Rana R. McKay, MD UC SD Health discusses ASCO 2020 abstract entitled Optimized management of nivolumab (Nivo) and ipilimumab (Ipi) in advanced renal cell carcinoma (RCC): A response-based phase II study (OMNIVORE)
Context:
For advanced RCC, Nivo + Ipi is a proven first-line treatment (tx). We hypothesized that not all patients (pts) would need to have CTLA-4 blockade applied. In addition, Nivo’s optimum maintenance time in response pts is not known. In this phase II response-adaptive trial, we investigate the sequential addition of 2 doses of Ipi in response pts (NCT03203473) to induce response in Nivo non-responders (NR) and duration of Nivo.
Approaches:
We have enrolled pts with advanced RCC without previous exposure to the checkpoint inhibitor. All pts received Nivo alone within 6 months (mos) of tx, with subsequent arm allocation based on RECISTv1.1 response. Nivo was discontinued and observed (Arm A) pts with a reported partial response (PR) or full response (CR) within 6 months (mos). Arm A pts reinitiated Nivo if progressive disease (PD) developed; when PD continued or recurred, Ipi was applied to Nivo. Pts with a stable disease (SD) or PD have obtained 2 doses of Ipi (Arm B) after no more than 6 mos of Nivo alone. The primary endpoints were the 1-year (yr) PR / CR proportion after Nivo discontinuation (Arm A) and the proportion of Nivo NR converting to PR / CR after Ipi (Arm B) addition.
Reviews:
83 pts initiated tx, of which 99% had ECOG 0-1, 96% clear cell RCC, 51% tx-naïve and 69% intermediate / poor IMDC risk. There was a median follow-up of 17.0 mos.

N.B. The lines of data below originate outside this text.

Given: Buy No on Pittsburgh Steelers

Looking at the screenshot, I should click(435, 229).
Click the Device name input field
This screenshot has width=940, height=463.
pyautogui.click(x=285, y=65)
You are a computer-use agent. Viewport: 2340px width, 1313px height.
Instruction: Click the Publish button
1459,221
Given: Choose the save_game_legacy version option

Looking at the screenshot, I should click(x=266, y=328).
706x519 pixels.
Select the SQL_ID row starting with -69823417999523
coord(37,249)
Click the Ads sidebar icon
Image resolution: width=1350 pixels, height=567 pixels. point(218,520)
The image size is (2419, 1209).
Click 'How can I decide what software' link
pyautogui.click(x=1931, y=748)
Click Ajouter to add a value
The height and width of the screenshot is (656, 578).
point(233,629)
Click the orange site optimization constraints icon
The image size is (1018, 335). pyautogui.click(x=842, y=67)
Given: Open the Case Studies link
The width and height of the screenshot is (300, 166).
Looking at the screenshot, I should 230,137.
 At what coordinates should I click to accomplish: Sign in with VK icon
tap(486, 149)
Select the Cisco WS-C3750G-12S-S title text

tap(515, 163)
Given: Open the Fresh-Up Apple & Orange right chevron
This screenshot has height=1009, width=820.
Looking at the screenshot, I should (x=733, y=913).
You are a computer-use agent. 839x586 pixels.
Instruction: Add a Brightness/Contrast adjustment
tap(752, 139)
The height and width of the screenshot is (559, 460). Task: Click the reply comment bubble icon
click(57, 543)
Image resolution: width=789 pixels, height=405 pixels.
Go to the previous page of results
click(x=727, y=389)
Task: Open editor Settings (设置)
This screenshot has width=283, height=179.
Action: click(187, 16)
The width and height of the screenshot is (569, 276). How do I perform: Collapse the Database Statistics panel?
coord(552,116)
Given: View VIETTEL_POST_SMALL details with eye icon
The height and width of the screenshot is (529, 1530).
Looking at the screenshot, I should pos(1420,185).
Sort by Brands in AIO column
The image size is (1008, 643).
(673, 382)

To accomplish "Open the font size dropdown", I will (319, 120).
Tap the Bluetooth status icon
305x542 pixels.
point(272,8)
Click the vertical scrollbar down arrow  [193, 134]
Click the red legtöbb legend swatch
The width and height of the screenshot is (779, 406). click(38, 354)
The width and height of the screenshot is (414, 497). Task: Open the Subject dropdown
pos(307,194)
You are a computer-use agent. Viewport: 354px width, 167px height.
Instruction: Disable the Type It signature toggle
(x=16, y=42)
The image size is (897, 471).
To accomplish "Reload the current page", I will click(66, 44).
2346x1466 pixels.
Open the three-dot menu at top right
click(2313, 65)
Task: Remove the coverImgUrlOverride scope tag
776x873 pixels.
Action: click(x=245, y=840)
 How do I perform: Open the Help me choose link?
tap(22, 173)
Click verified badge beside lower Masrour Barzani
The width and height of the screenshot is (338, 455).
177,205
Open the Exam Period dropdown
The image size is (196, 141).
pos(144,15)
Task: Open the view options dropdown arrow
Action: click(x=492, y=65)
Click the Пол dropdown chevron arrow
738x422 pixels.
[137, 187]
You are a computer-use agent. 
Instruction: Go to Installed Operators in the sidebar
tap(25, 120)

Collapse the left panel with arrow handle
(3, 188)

The arm was not allocated 15 pts [7 withdrawals for PD, 7 withdrawals for toxicity, 1 only on tx with unconfirmed PR (uPR)]. At 6 mos, Nivo induction resulted in a verified PR at 11% of pts (n=9/83): 12% (n=5/42) tx-naïve, 10% (4/41) prior tx, 8% (n=1/13) favorable risk, 11% (n=8/70) intermediate / poor risk (Table). Arm A was assigned 11 pts (13 percent: 9 PR, 1 uPR, 1 SD), of which 5 (45 percent, 90 percent CI 20-73 percent) remained off Nivo at 1 year old. 2 pts converted to a PR (4 percent, 90 percent CI 1-11 percent) of 57 pts (69 percent) allocated to Arm B, both of which had previous tx and PD as the best response to Nivo alone. Adverse events associated with grade 3-4 treatment (TrAE) occurred in 7 percent (n=6/83) on Nivo induction and in 23 percent (n=13/57) on Arm B (Nivo + Ipi).
Conclusions Therein:
At present, due to the lack of CR and low PR / CR conversion rate (4 percent), we do not suggest a Nivo strategy followed by response-based Ipi addition. Although a subset of pts treated with Nivo alone can sustain a lasting response off tx at 1-yr, it is currently not recommendable to discontinue early Nivo in the absence of toxicity. Research into biomarkers to direct tx continues. Details on clinical trials: NCT03203473.